Alevi Haber Ajansi

Turabi Kişin: Dil konuşuluyor iken kayıt altına alın, sahip çıkın-VİDEO

PİRHA- DAD İzmir Şubesi’nin Ana Dili Günü panelinde konuşan Gazeteci Yazar Turabi Kişin, anadilde konuşmanın önemine işaret ederek, “Konuşmazsak dilimiz kaybolacak, konuşurken bunu kayıt altına alalım. Çünkü ilerde bu dili araştıran olursa ellerinde kayıt olsun. Siz var oldukça dilinize, dilinizde olan hikayeleri kayıt altına alın” vurgusunda bulundu.

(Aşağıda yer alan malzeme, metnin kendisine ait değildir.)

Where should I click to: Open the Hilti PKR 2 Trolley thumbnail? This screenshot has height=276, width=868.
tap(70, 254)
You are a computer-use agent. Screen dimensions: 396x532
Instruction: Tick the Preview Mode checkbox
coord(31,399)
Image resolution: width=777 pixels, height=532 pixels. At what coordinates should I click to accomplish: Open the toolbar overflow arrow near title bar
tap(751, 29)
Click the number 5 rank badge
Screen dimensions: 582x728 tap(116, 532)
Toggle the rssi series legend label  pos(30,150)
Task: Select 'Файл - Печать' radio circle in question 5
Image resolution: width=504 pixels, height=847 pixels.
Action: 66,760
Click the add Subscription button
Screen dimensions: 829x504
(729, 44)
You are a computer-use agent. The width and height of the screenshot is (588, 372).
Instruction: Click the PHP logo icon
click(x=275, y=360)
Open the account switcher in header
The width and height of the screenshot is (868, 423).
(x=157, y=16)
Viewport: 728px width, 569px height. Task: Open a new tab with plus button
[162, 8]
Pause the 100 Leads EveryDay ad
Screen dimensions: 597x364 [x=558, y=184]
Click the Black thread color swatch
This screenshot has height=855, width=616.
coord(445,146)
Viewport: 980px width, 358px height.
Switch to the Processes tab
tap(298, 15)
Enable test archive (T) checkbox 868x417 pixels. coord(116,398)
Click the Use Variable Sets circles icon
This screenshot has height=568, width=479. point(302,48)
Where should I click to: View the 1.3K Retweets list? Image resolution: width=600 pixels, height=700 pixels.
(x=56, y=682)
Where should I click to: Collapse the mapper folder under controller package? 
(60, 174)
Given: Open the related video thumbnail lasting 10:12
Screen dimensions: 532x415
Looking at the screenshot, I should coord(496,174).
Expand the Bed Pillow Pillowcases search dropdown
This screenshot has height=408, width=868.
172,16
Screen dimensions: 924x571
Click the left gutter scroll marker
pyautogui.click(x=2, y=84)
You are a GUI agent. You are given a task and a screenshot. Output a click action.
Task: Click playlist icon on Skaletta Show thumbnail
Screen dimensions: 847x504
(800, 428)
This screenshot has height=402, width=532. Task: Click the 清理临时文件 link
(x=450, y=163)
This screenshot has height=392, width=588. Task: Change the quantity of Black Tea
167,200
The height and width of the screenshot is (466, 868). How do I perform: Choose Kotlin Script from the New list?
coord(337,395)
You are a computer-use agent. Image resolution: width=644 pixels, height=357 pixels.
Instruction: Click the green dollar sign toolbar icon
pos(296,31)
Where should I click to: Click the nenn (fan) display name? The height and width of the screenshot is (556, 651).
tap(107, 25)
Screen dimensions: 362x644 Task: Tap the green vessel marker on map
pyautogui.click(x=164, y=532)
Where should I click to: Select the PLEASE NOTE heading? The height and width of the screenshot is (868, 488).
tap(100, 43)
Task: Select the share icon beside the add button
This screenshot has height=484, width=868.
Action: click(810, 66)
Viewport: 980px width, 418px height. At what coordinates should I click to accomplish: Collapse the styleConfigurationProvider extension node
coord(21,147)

Demokratik Alevi Dernekleri (DAD) İzmir Şubesi, 21 Şubat Dünya Anadil Günü dolayısıyla Çiğli’de bulunan dernek binasında ‘Anadil için buluşuyoruz’ başlığında panel düzenledi. Panelde panelist olarak Gazeteci Yazar Turabi Kişin yer alırken panelin moderatörlüğünü Semra Acar yaptı. Panelde sıklıkla anadile ve anadilde konuşmanın önemine vurgu yapıldı.

İlk olarak konuşan Semra Acar UNESCO’nun kaybolmakta olan diller olduğundan dolayı 21 Şubatı “Dünya Anadil Günü” olarak belirlediğini ve Kırmacki (Zazaca) dilinin de Unesco tarafından koruma altına alındığını hatırlattı. Acar, Kırmancki dilinin yavaş yavaş kaybolmakta olduğunu söyleyerek bu duruma karşı dili konuşarak mücadele edilmesi gerektiğini ifade etti.

Ardından konuşan Turabi Kişin, anadil kavramının çok elzem bir varlık olduğunun altını çizerek, “Bir topluluk, halk diline sahip çıkamazsa ne tarihine ne de kültürüne sahip çıkabilir. Çünkü bir dil bir ayda ya da bir yılda çıkmıyor. Kimsenin tek başına bir dili üretebilme gücü yok. Her dil her yerde var olamıyor nasıl ki her ot her toprakta yetişemiyorsa. Bizim dilimizde bizim topraklarımızda var olmuştur ve şimdiye kadar kendini var edebilmiş” dedi.

‘KIRMANCKİ BİRÇOK BÖLGEDE KONUŞULUYOR’

Kırmancki dilinin birçok bölgede konuşulduğunu ve farklı isimler ile ifade edildiğini dile getiren Kişin, “Zazaca’ya birçok farklı bölgede farklı isimler verilmiş; Kırmacki, Kırtki, Dimilki gibi. Bu dilin isimleri fazladır ama bölgeden bölgeye ağzı da değişiyor. Mesela Dersim Kırmacki’si İle Varto Kırmancki’si gibi. Ama bu bizim dilimizin önünde engel değil. Eğer dilimizi iyi bilirsek her bölgede konuşulanı anlarız. Eğer önem verirsek anlarız. Şimdi Semra arkadaşımız dedi Unesco dilleri koruma altına almış bu dillerden biri de bizim dilimiz. Şuan Zazayım diyenler bu dili konuşmuyor çoğunlukla yaşça büyükler konuşuyor maalesef gençlerimiz dilimizi konuşmuyor” diye belitti.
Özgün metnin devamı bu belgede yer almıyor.